** BRIEF **
Quote only the span from the first line of the entries to the line containing "Sobre nosotros (532, 290)", both ends kept. Leave every picture out.

** EXERCISE INPUT **
↓
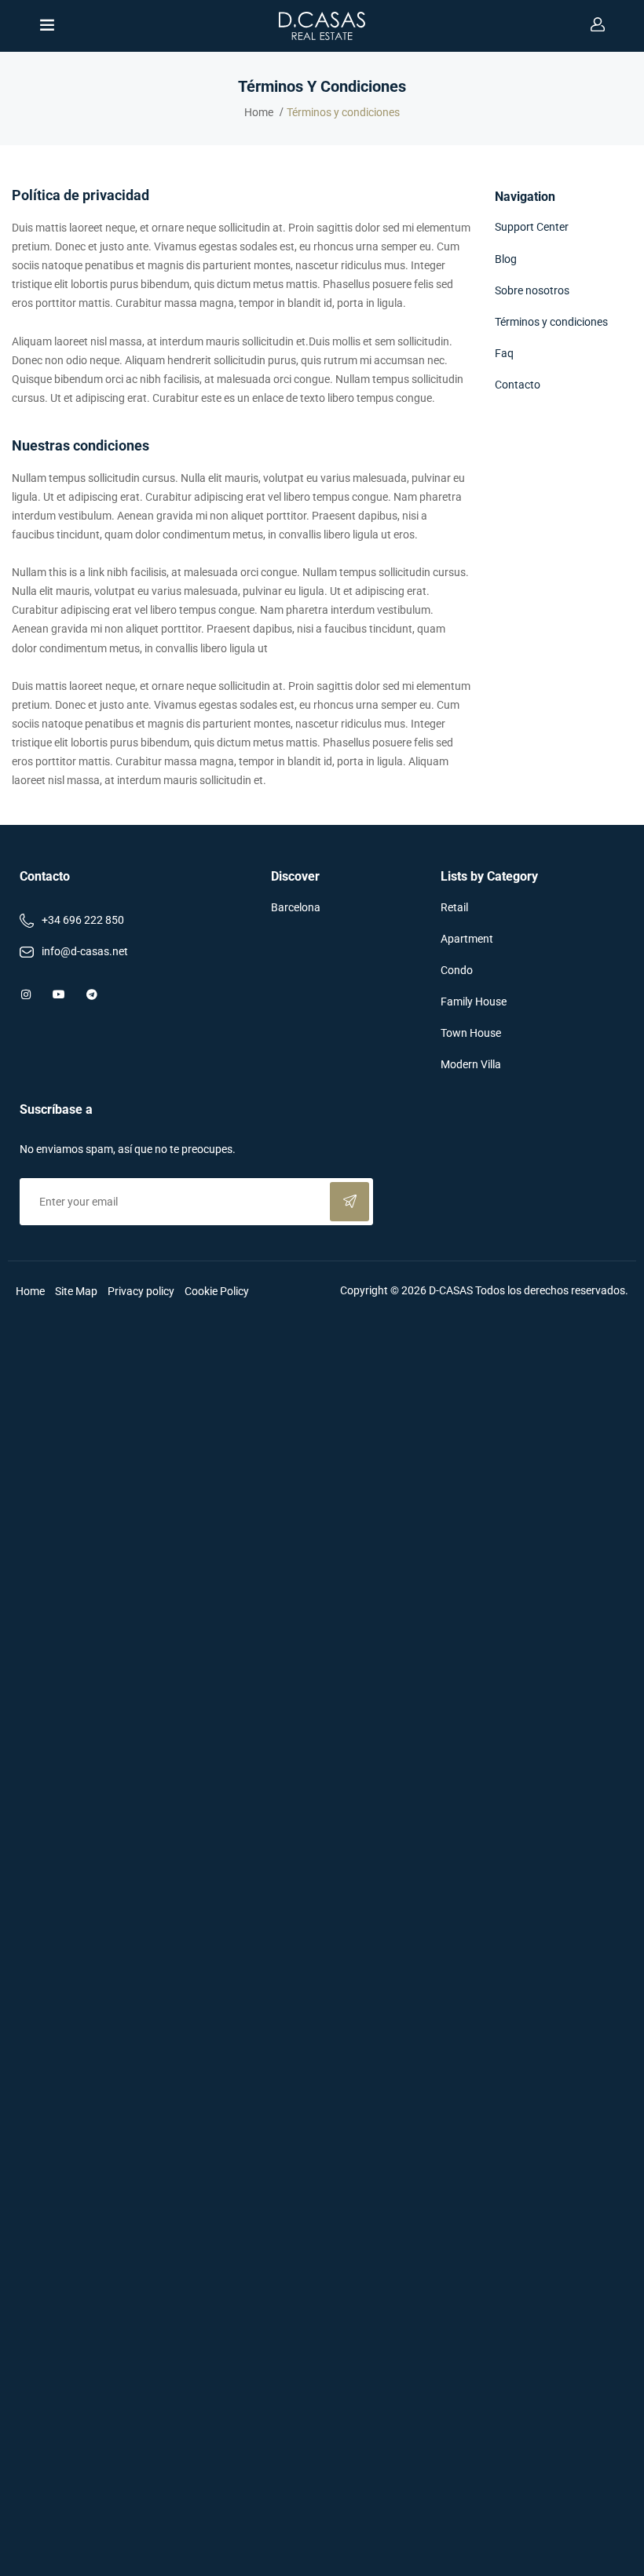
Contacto (517, 384)
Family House (474, 1001)
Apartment (467, 938)
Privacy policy (141, 1291)
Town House (471, 1033)
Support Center (532, 227)
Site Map (76, 1291)
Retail (454, 907)
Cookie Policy (217, 1291)
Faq (504, 353)
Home (258, 112)
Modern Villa (471, 1064)
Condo (457, 970)
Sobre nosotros (532, 290)
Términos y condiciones (551, 322)
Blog (506, 259)
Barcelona (295, 907)
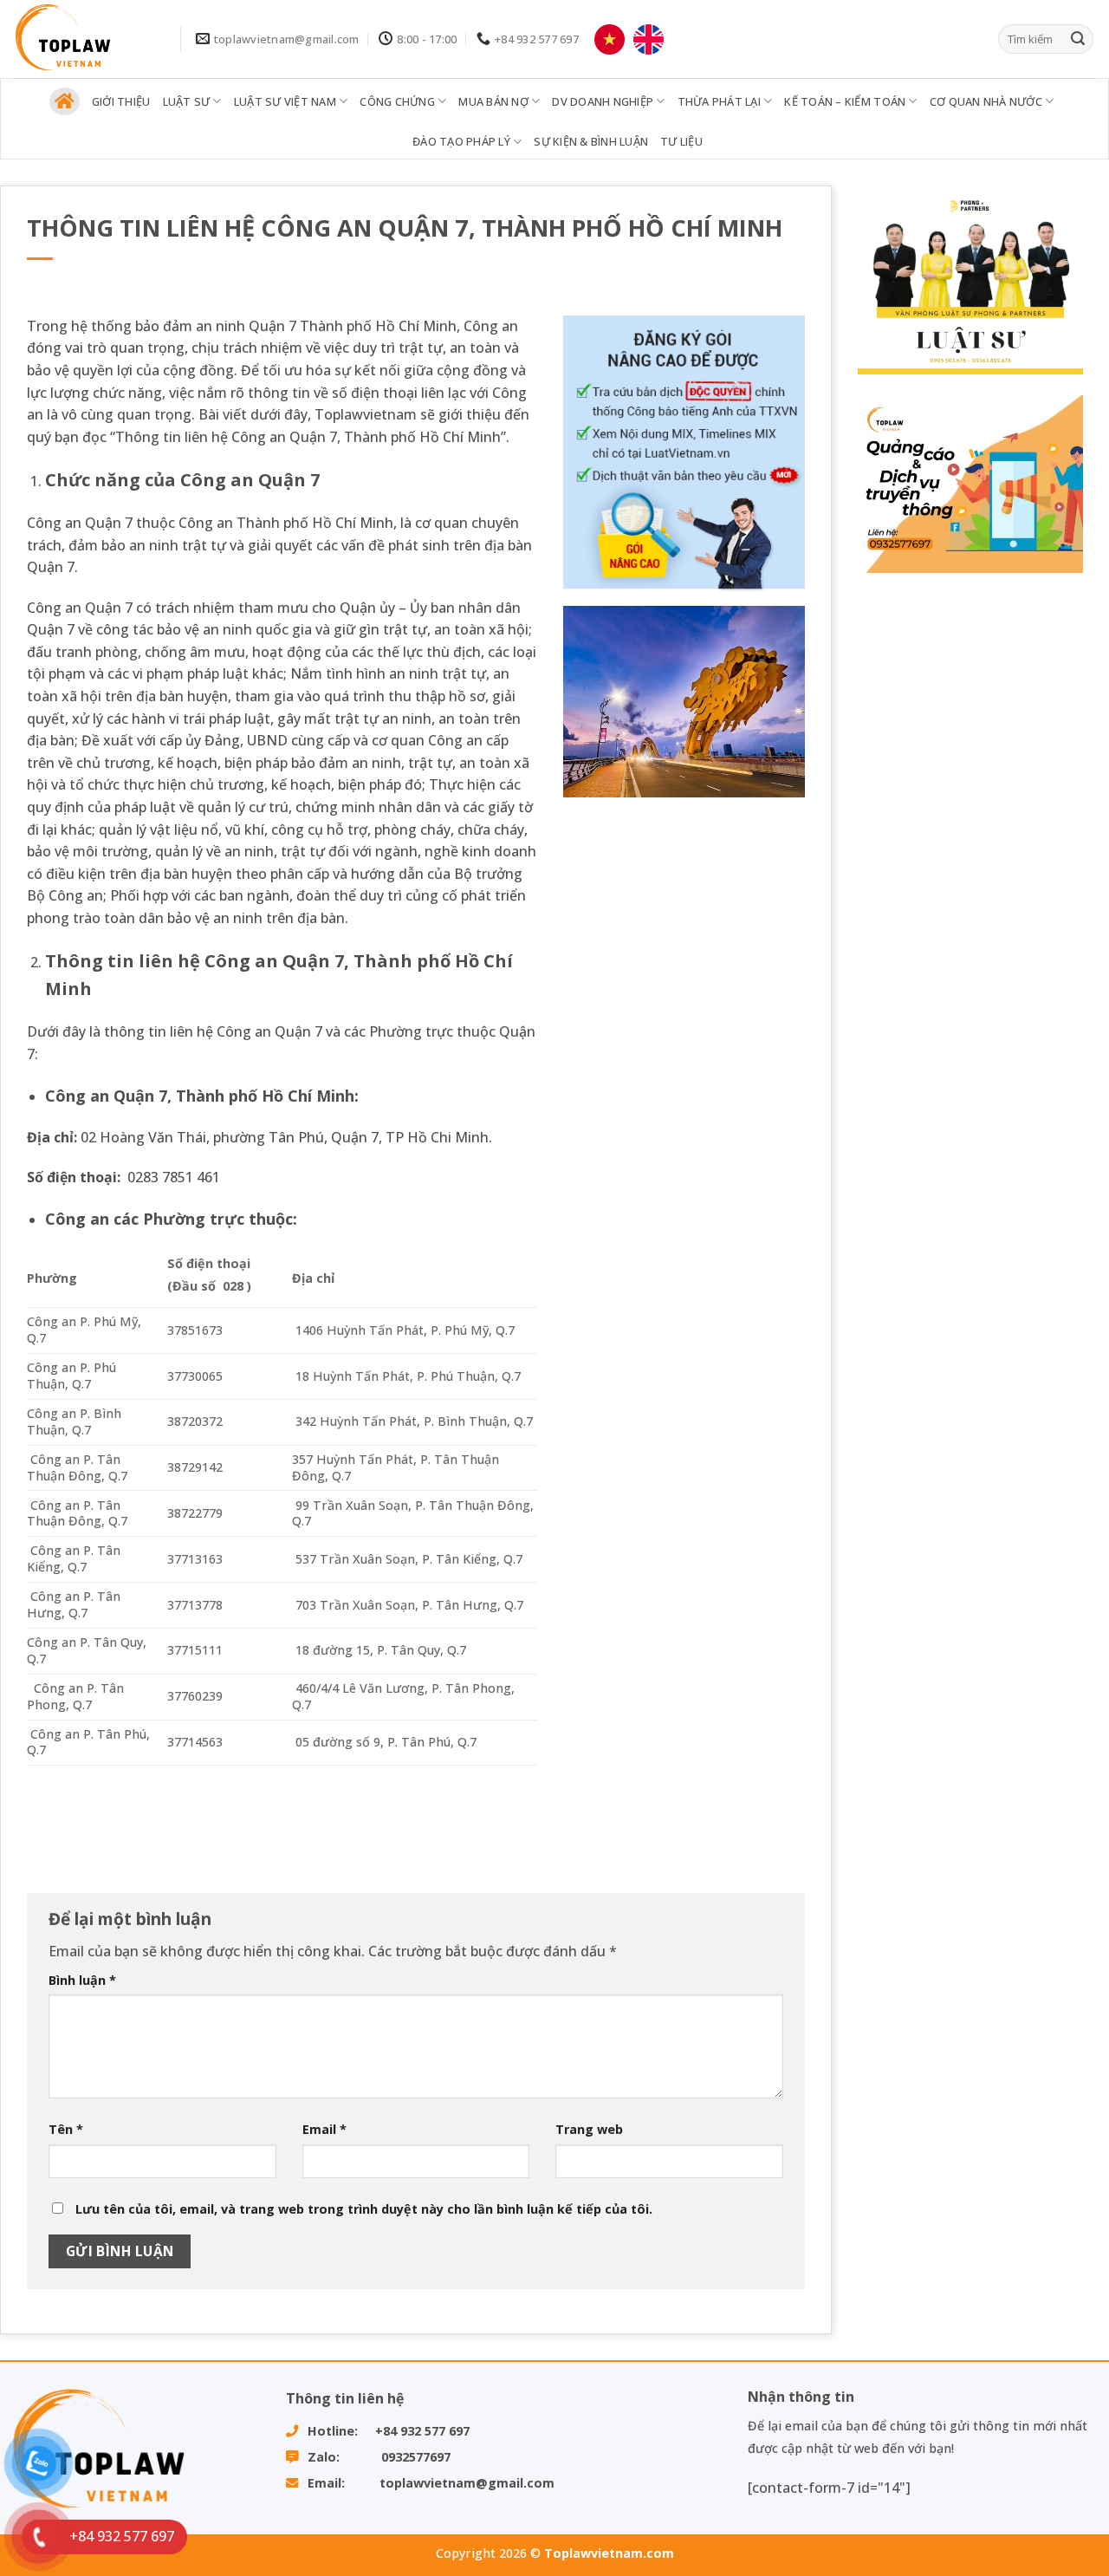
↑
** SOLUTION TO THIS PROBLEM **
Contacto (517, 384)
Family House (474, 1001)
Apartment (467, 938)
Privacy policy (141, 1291)
Town House (471, 1033)
Support Center (532, 227)
Site Map (76, 1291)
Retail (454, 907)
Cookie Policy (217, 1291)
Faq (504, 353)
Home (258, 112)
Modern Villa (471, 1064)
Condo (457, 970)
Sobre nosotros (532, 290)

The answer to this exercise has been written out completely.